▶ **Required work**
Copy out every line of the listing below word for word, leaving out the pictures.

start

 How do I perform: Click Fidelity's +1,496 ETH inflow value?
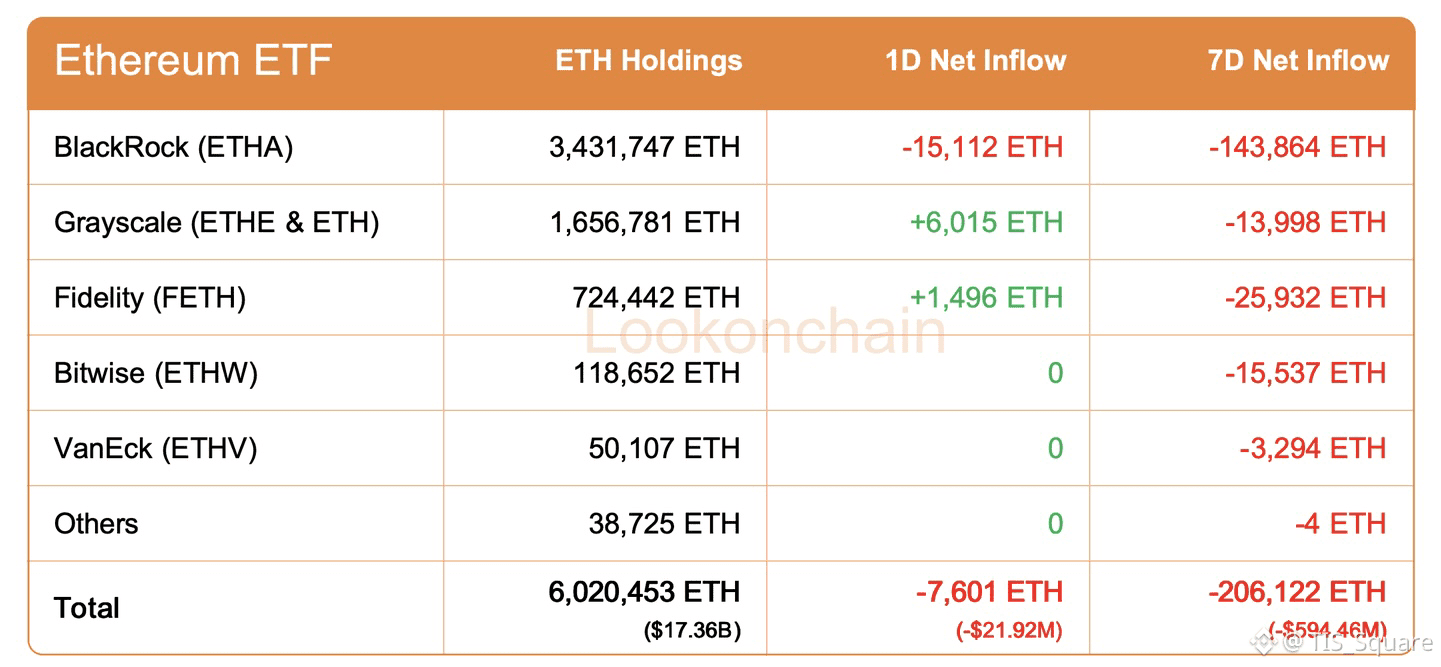click(x=986, y=298)
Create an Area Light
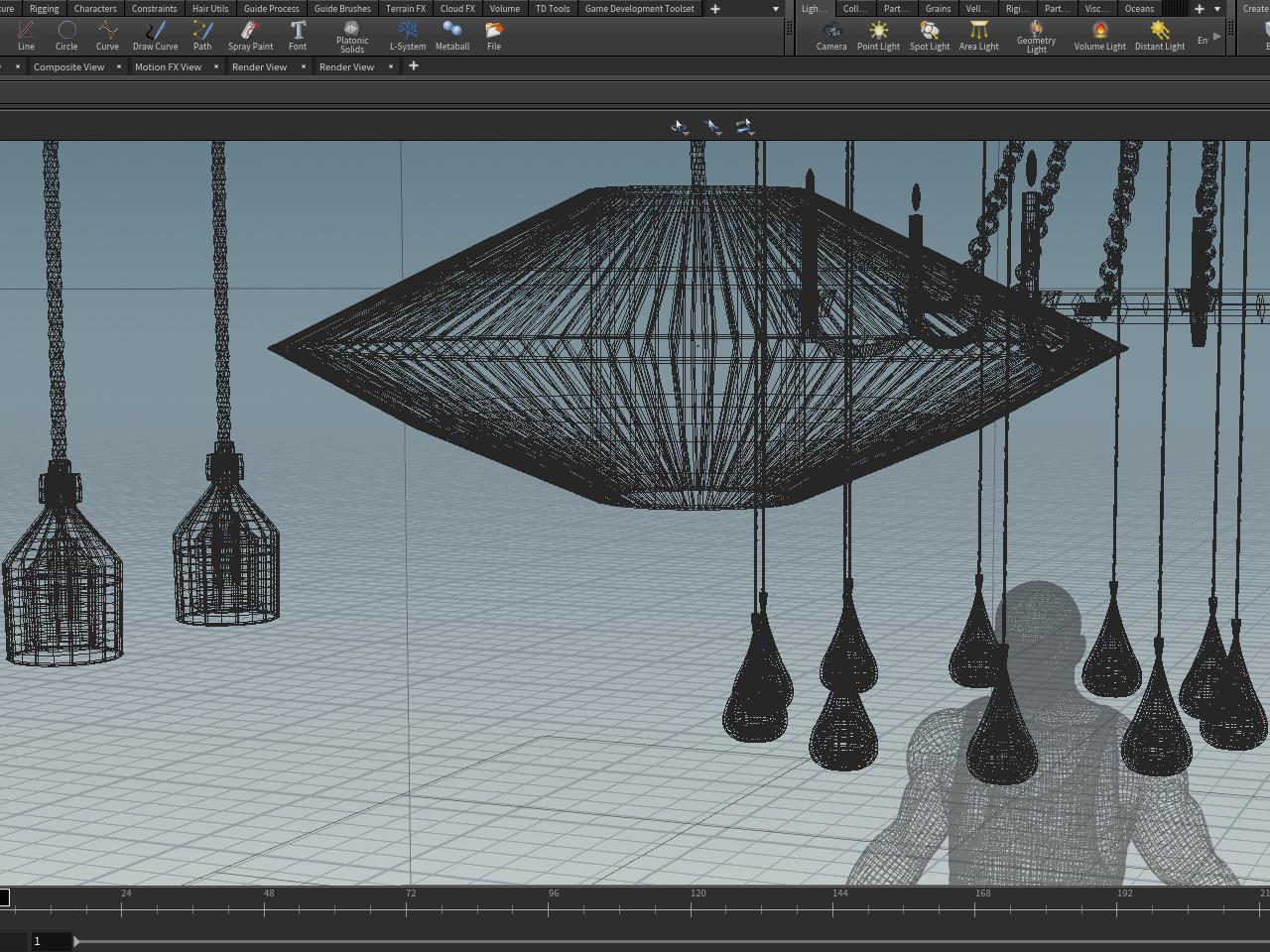Image resolution: width=1270 pixels, height=952 pixels. [978, 37]
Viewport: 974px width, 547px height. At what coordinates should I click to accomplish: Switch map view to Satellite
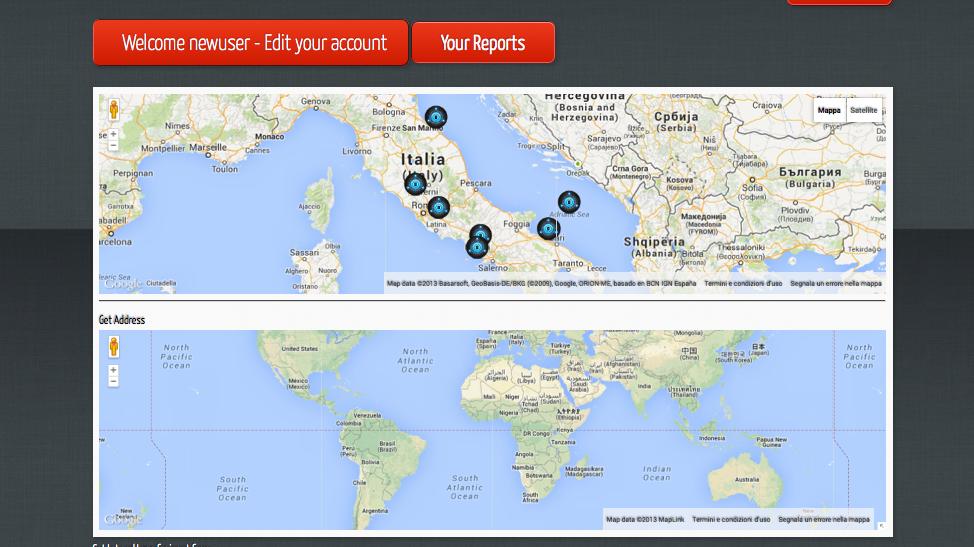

end

▶ **Exercise output**
 How do I perform: Click Fidelity's +1,496 ETH inflow value?
click(x=986, y=298)
Create an Area Light
Image resolution: width=1270 pixels, height=952 pixels. [978, 37]
Viewport: 974px width, 547px height. At what coordinates should I click to accomplish: Switch map view to Satellite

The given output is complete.